Functions
void	Tut2_ModelData::buildModel ()
	adds the variables and constraints for the problem

int	Tut2_ModelData::FDEval (const double x[], double g, double jac[], int rowno, const int jacnum[], int mode, int ignerr, int errcnt, int numvar, int numjac, int thread)
	defines the nonlinearities of the model by returning numerical values.

int	Tut2_ModelData::SDLagrVal (const double x[], const double u[], const int hsrw[], const int hscl[], double hsvl[], int *nodrv, int numvar, int numcon, int nhess)
	Computes and returns the numerical values of the Hessian.

int	main (int argc, char **argv)
	Main program.
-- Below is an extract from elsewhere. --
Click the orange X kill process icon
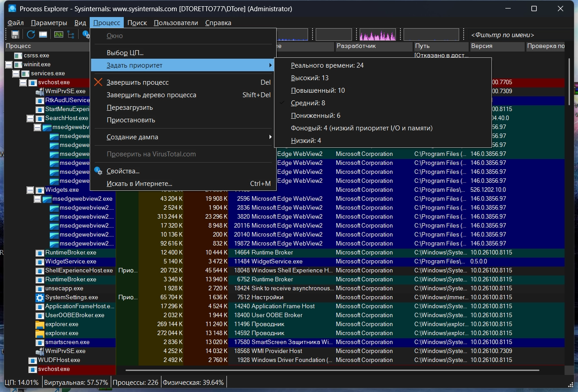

A simple setup and call of CONOPT.

Detailed Description

This model is a revision of Tutorial in which we have added a set of 2nd derivative routines, Tut_2DLagrStr and Tut_2DLagrVal.

For more information about the individual callbacks, please have a look at the source code.

Function Documentation

◆ buildModel()

void Tut2_ModelData::buildModel ( )

inline

adds the variables and constraints for the problem

Definition at line 26 of file tutorial2.cpp.

◆ FDEval()

int Tut2_ModelData::FDEval	(	const double	x[],
		double *	g,
		double	jac[],
		int	rowno,
		const int	jacnum[],
		int	mode,
		int	ignerr,
		int *	errcnt,
		int	numvar,
		int	numjac,
		int	thread )

inlinevirtual

defines the nonlinearities of the model by returning numerical values.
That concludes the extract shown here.